Explore Together (indoors): Responding to Sound

  • audio player
  • materials to generate sounds
  • recordings of various types of music
  • rubber band guitars
  • shakers
  • tubes
  • toy or real musical instruments
  • fast
  • high
  • loud
  • low
  • music
  • musical instrument
  • scrape
  • tap

MA Standards:

Speaking and Listening:SL.PK.MA.2 Recall information for short periods of time and retell, act out, or represent information from a text read aloud, a recording, or a video (e.g., watch a video about birds and their habitats and make drawings or constructions of birds and their nests)

MA Draft Standards:

Physical Sciences/Matter and Its Interactions: Structures and Properties of Matter PS1.B Differentiate between the properties of an object and those of the material of which it is made in science explorations and activities such as art and music.
Physical Sciences/Energy PS4.A Investigate different sounds made by different objects and different materials and reason about what is making the sounds. [Cause and Effect]

Head Start Outcomes:

Logic and Reasoning/Reasoning and Problem Solving Recognizes cause and effect relationships.
Social Emotional Development/Self-Concept and Self-Efficacy Identifies personal characteristics, preferences, thoughts, and feelings.

PreK Learning Guidelines:

English Language Arts/Language 2 Participate actively in discussions, listen to the ideas of others, and ask and answer relevant questions.

Explore Together (indoors): Responding to Sound

© Commonwealth of Massachusetts, Department of Early Education and Care (Jennifer Waddell photographer). All rights reserved.

STEM Key Concepts: Different objects make different sounds; Sounds vary in three ways: volume (loud or soft), pitch (high or low), and timbre (quality)

ELA Focus Skills: Creative Expression, Listening and Speaking, Vocabulary

Display musical instruments for children to see. Play a piece of music for children to listen to. After listening, bring children’s attention to the instruments and have them choose one. Have children name the instrument they chose and describe the sound it makes.

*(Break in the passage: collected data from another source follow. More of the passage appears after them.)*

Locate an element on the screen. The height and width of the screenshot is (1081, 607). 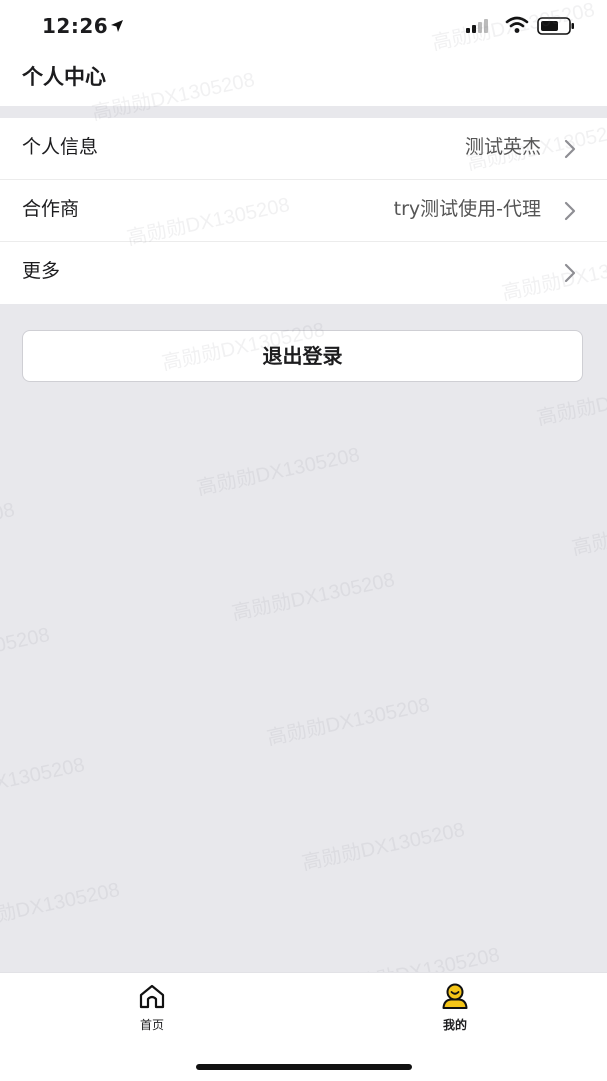
list-item-personal-info: 个人信息 测试英杰 is located at coordinates (304, 149).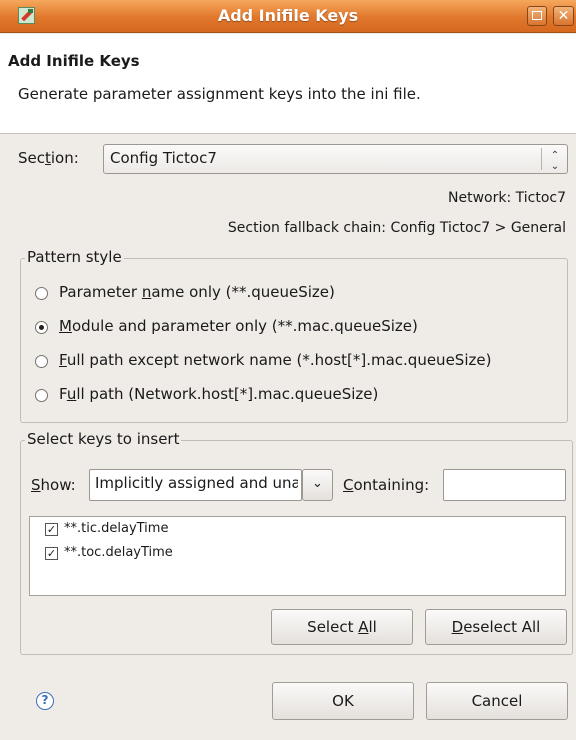  Describe the element at coordinates (342, 627) in the screenshot. I see `select-all-button: Select All` at that location.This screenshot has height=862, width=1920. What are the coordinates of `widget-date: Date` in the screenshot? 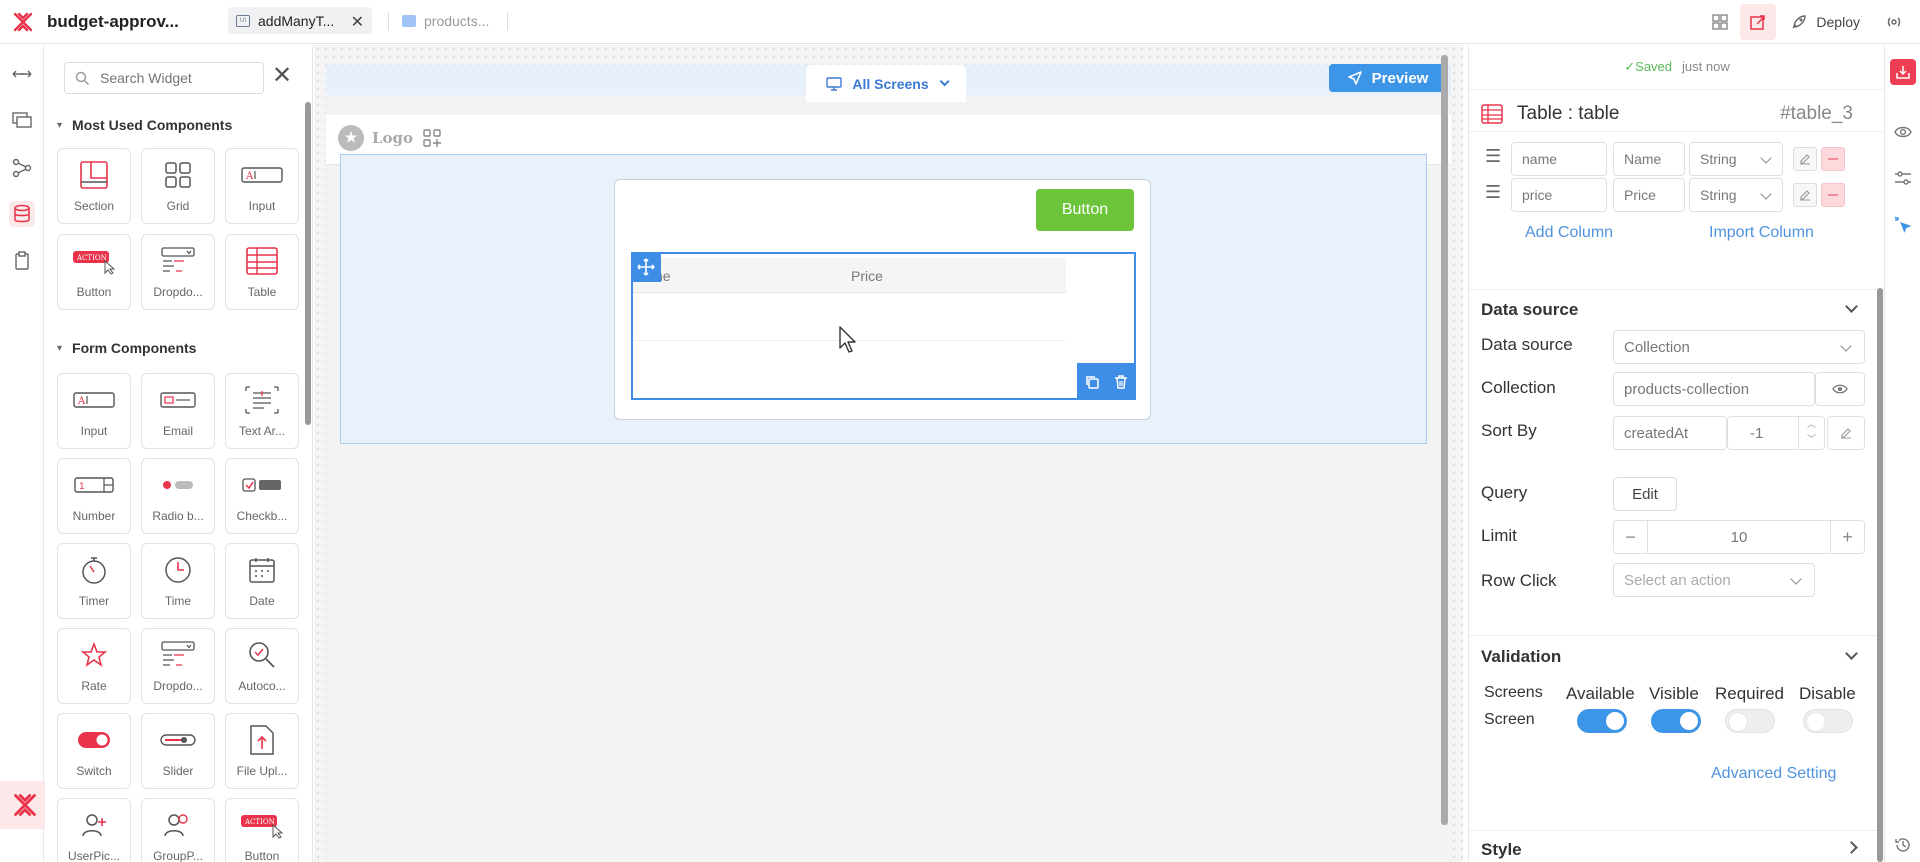 It's located at (262, 581).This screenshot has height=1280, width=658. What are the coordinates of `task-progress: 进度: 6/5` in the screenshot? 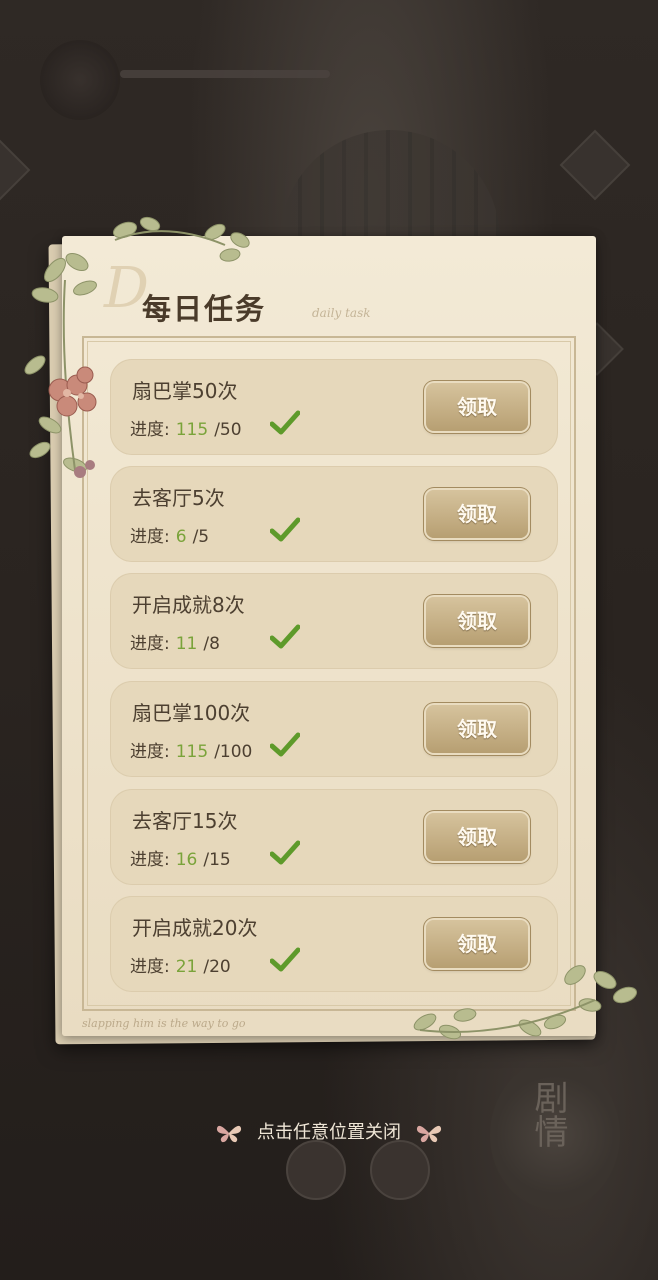 It's located at (170, 534).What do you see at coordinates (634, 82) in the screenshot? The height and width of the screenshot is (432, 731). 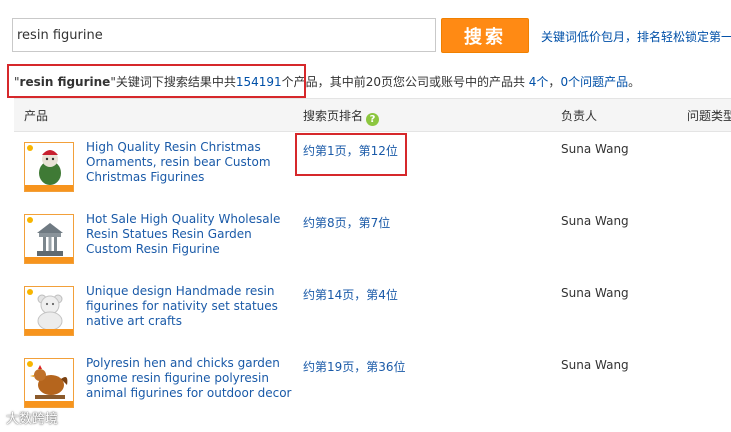 I see `summary-end: 。` at bounding box center [634, 82].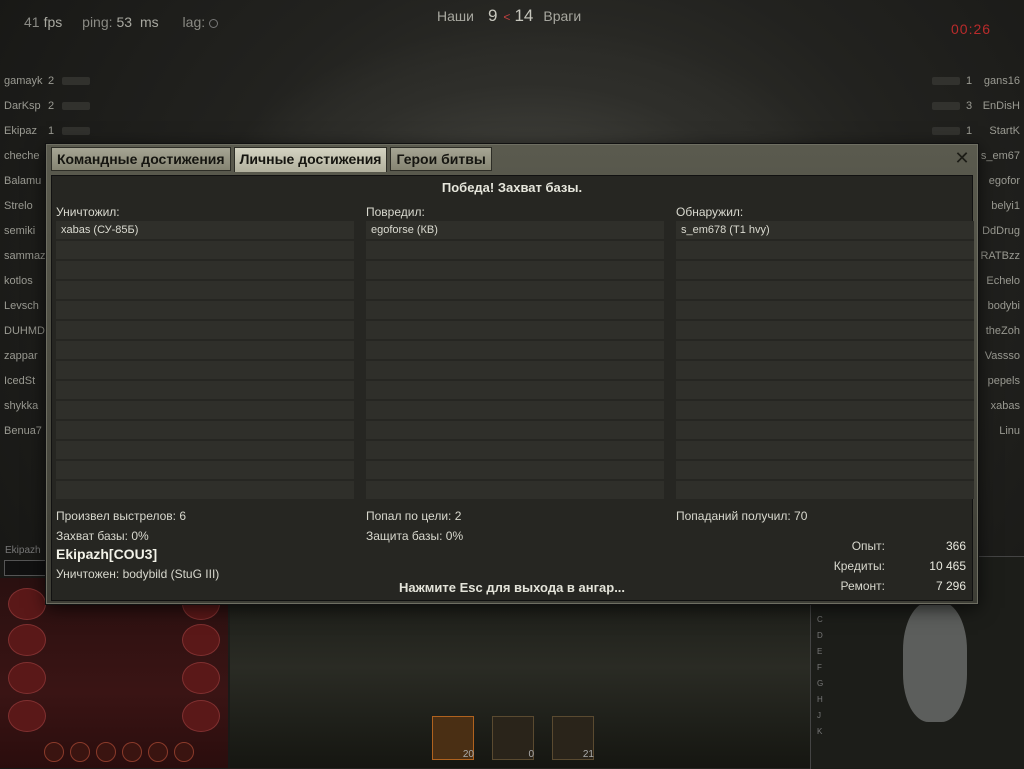 This screenshot has height=769, width=1024. I want to click on player-name: DdDrug, so click(1001, 230).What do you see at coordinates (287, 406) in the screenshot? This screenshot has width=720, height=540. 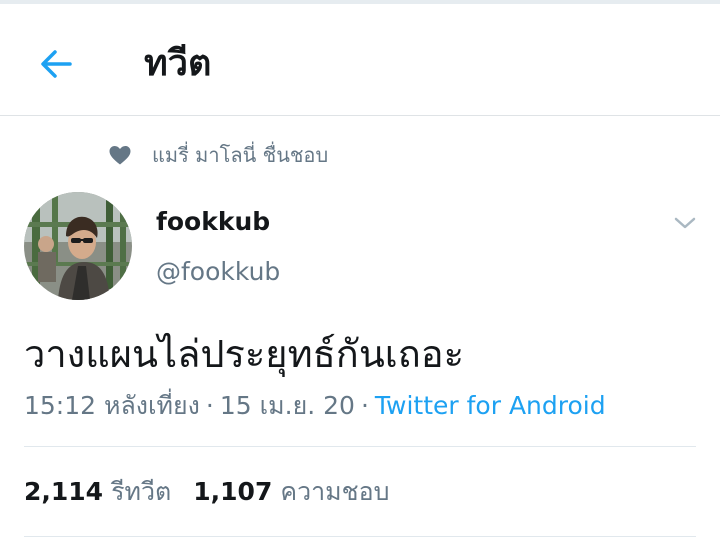 I see `tweet-date: 15 เม.ย. 20` at bounding box center [287, 406].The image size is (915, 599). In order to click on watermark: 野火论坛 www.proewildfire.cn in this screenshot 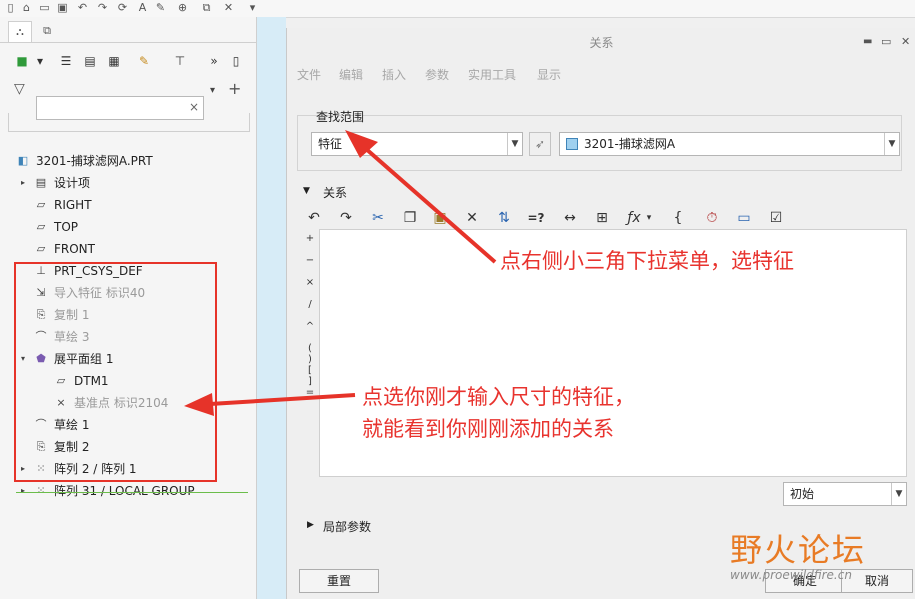, I will do `click(798, 557)`.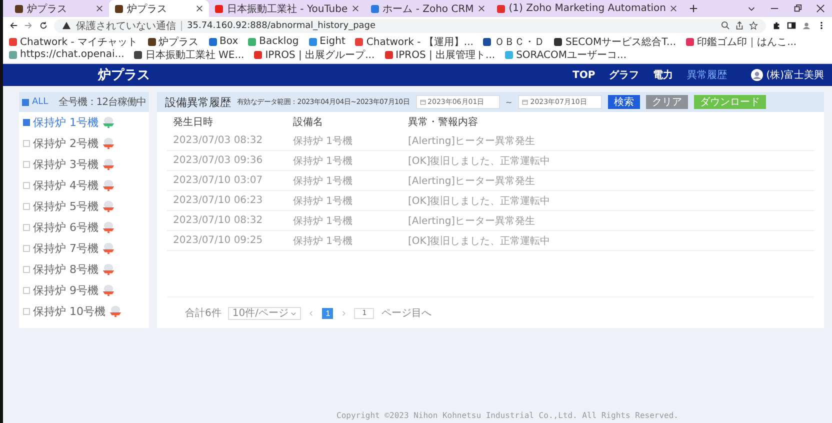  I want to click on table-cell-text: 2023/07/10 09:25, so click(218, 240).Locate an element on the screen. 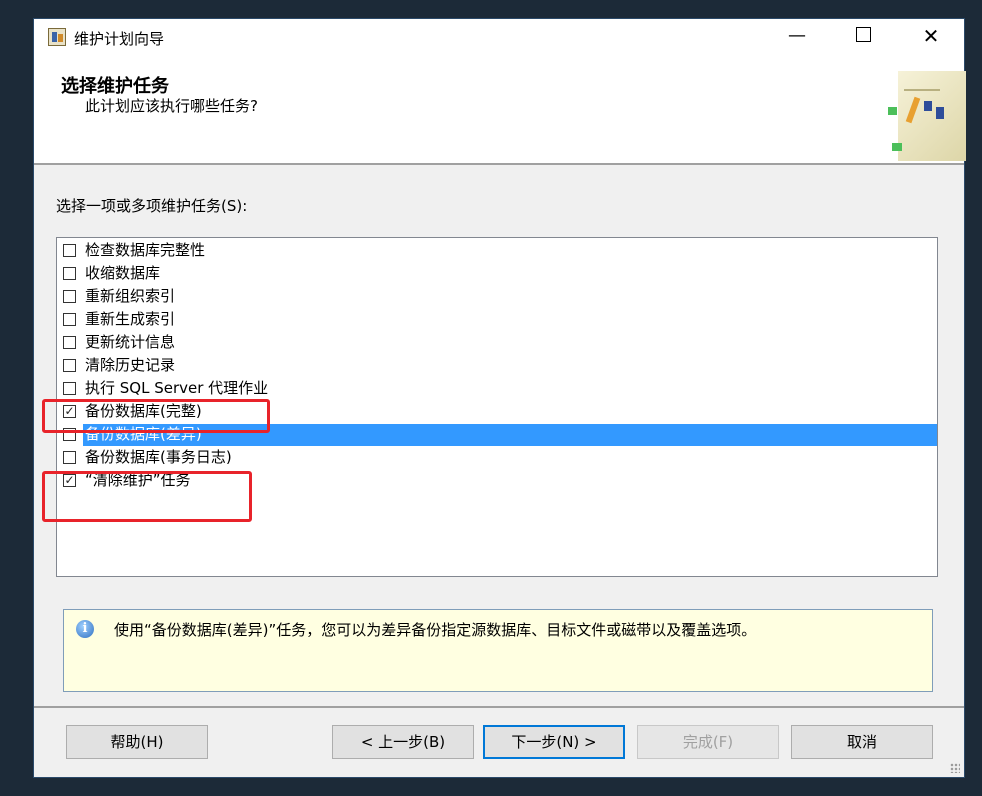 The height and width of the screenshot is (796, 982). task-item: 清除历史记录 is located at coordinates (497, 366).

Play the music again and have children join in with their instruments, playing to the beat. Observe children as they play and ask questions such as, Can you make a higher sound on your instrument? How are you making that loud, screechy sound? (tapping, scraping, beating). Help children connect the music to the sounds they are making on their instruments.

Reflect and Share 

Replay the music for children a third time. Ask children to share the sounds they made and the instruments they used. Say, Tony, you were making fast, low sounds with the rubber band guitar. How were you making those sounds? How were they like the sounds in the music? Ask children to share the sounds they made to match the music.